The opening minute of I Am Legend aims for an "oh wow" response — but succeeds in eliciting more of an "oh no." The film opens with Will Smith as the Last Man on Earth tearing around the vacant streets of Manhattan in a red Mustang, his trusty dog by his side in the front seat, Chewbacca-style. The two are tracking a herd of deer in what passes for a hunting expedition in this virus-decimated city. So why the "oh no?" The CGI deer look… awful. Fake. The sequence then ends with two zoo-escaped lions taking down a member of the herd — and, yes, the lions looked equally terrible (The Chronicles of Narnia proved you could make a CG lion look credible, so there's no excuse for this). And in a film where you know there are CG monsters on the way, dropping the ball on something as simple as normal zoo life makes moviegoer expectations sink and sink fast — not the sense of dread director Lawrence hoped to instill in his audience to be sure.
Based on Richard Matheson's 1954 novel of the same name, I Am Legend takes a great deal of liberties with the source material. No longer an average guy hunting and killing the vampirific "survivors," Will Smith's Robert Neville is a scientist who keeps away from the night stalkers as much as he can while he struggles to find a cure for their virus in his in-home laboratory. The film flashes back to his life before the outbreak, and Smith is strong particularly during a first half that relies almost entirely on his facial expressions and body language over dialogue. You feel his pain and loneliness, and Smith has your sympathies completely.

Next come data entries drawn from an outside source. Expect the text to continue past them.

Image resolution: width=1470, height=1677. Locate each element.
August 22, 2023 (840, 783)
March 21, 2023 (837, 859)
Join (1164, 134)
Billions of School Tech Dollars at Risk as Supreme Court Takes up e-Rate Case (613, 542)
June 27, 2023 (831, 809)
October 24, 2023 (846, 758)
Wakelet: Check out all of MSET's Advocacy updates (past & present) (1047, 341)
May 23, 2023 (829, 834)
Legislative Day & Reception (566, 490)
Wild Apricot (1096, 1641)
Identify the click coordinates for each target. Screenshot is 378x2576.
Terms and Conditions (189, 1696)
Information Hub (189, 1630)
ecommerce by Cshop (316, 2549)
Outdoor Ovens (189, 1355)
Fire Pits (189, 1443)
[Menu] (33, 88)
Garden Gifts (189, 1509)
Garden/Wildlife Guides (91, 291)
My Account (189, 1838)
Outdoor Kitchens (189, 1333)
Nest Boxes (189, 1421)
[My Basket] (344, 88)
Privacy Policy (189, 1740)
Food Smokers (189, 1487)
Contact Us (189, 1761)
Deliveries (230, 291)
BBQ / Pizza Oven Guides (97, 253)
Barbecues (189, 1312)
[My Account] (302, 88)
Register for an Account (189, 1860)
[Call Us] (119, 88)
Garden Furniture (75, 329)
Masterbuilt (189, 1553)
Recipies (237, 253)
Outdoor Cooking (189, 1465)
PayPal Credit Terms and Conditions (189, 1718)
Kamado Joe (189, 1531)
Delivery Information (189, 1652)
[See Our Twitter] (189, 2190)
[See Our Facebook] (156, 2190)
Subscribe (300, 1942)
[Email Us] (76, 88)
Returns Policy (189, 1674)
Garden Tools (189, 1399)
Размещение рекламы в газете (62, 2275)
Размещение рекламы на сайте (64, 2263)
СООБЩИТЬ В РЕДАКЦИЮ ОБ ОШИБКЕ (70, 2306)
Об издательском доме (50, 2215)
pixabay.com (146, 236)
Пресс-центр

Unfortunately, the "deer omen" comes to fruition once the vampires are revealed. The pale, CGI skinheads look unforgivably cheap — in fact, they look a lot like the CGI Imhotep in Stephen Sommers's The Mummy (and no, that's not a good thing) every time they extend their jaws to scream (which is incessantly). Lawrence constructs a tangible mood of desperation, but it is undone by the intangibility of his villains. They flit about as if they weigh nothing, and then, moments later, can topple an SUV just by running head first into it. They look like rushed, temporary animatics and not finished products, and Smith seems more alone in the scenes with these creatures than he does when he's actually alone. Lawrence's complete lack of faith in his ability to actually scare you exacerbate the film's problems — the director constantly resorts to the most hackneyed gag in the horror-film genre, the "quiet, quiet, loud" scare, which here is as cheap and overused as the CGI. When the transition between Smith having breakfast and Smith closing the shades on his house makes you jump because the shades are unnecessarily loud, you know you're being manipulated. By an hour in, you're numb to it.
The rest of the film feels very familiar (and not just because the Matheson source material has already been adapted twice), but because more recent films like Danny Boyle's 28 Days Later have handled similar ideas much more effectively. (Boyle also showed that a few extras and some makeup can create much more disturbing creatures than CGI). In fact, the ending (not to give it away) almost seems like a shot-for-shot remake of Days. And where Matheson's title was meant to refer to the sinister twist at the close of his novel (to the vampire community, Neville is a creature of the night out of legend), Lawrence's film gives us a pedestrian and unimaginative explanation for why Neville's story will carry on. Overall, I Am Legend is a wasted opportunity — a rickety, weather-beaten framework around an otherwise strong central performance from Smith.